🤖 AI Summary
This work addresses the challenges of agile quadrotor flight in complex environments—namely partial observability, perception latency, and the need to model environmental geometry and visibility history. To this end, the authors propose Mapping-Aware Dreamer (MAD), which, for the first time, integrates occupancy grids and visibility maps as self-supervised signals into a world model, eschewing conventional image reconstruction. This design enables the latent space to explicitly encode local geometry, visibility history, and ego-motion. Combining recurrent latent dynamics, GPU-accelerated mapping, and diverse policy learning paradigms, MAD substantially outperforms vision-only baselines in visual navigation and drone racing tasks, achieving higher success rates, faster speeds (9.66 m/s in simulation and 5.05 m/s on physical hardware), strong cross-task transferability, and safe deployment in both indoor and outdoor settings under limited perceptual conditions.
📝 Abstract
Agile quadrotor flight in cluttered scenes requires more than a reactive mapping from a depth image to a control command: the vehicle must remember which regions have been observed, infer nearby occupied space, and act under partial visibility and tight latency. In this paper, we present Mapping-Aware Dreamer (MAD), a geometry-aware world model for vision-based quadrotor flight. Instead of using raw-image reconstruction as the main self-supervised objective, MAD learns recurrent latent dynamics that reconstruct robocentric occupancy and visibility grid maps together with proprioceptive states.

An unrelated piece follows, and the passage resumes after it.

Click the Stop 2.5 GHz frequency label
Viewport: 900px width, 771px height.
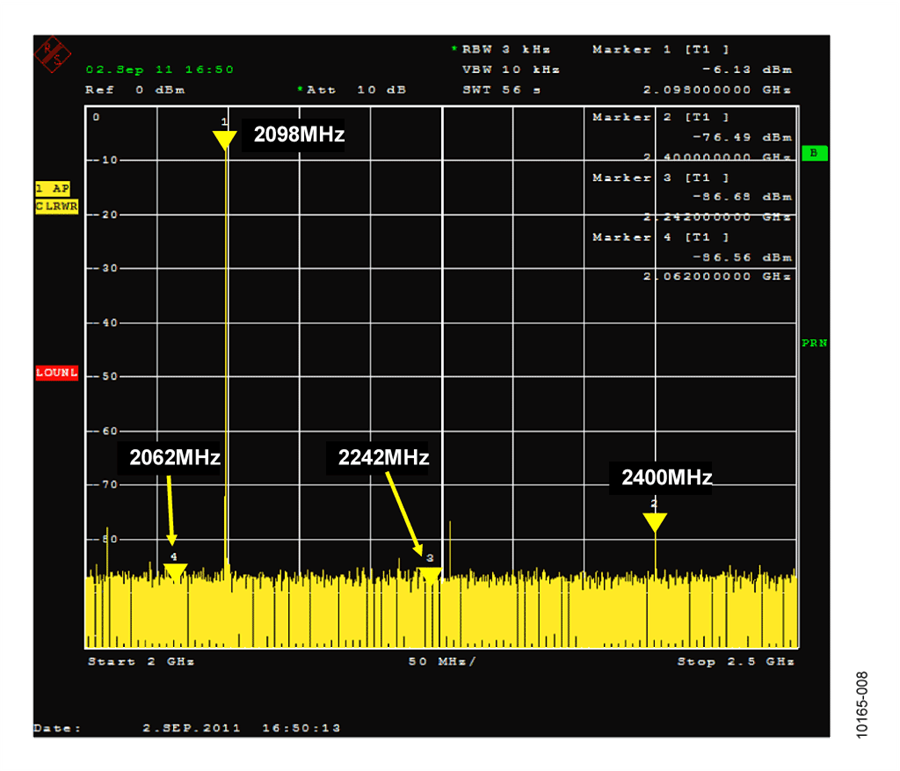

This design forces the latent state to encode local geometry, visibility history, and ego-motion in a form that is directly relevant to collision avoidance. MAD is trained in DiffAero using a GPU-parallel map-construction module that provides high-throughput supervision for occupancy and visibility. The learned representation is used in three policy-learning modes: imagination-based MAD-Dreamer and feature-extractor variants based on PPO and SHAC. Across visual navigation and racing tasks, MAD-based agents achieve higher success rates, faster flight, and better cross-task transfer than corresponding vision-only baselines. The model also produces interpretable map predictions and accurate ego-motion estimates from depth observations. We further deploy the learned policy on a physical quadrotor with an Intel RealSense D435i and demonstrate safe indoor and outdoor flight under limited sensing, reaching 9.66 m/s in simulation and 5.05 m/s in real-world forest experiments. These results show that mapping-aware world models provide a practical middle ground between modular aerial navigation and end-to-end learning.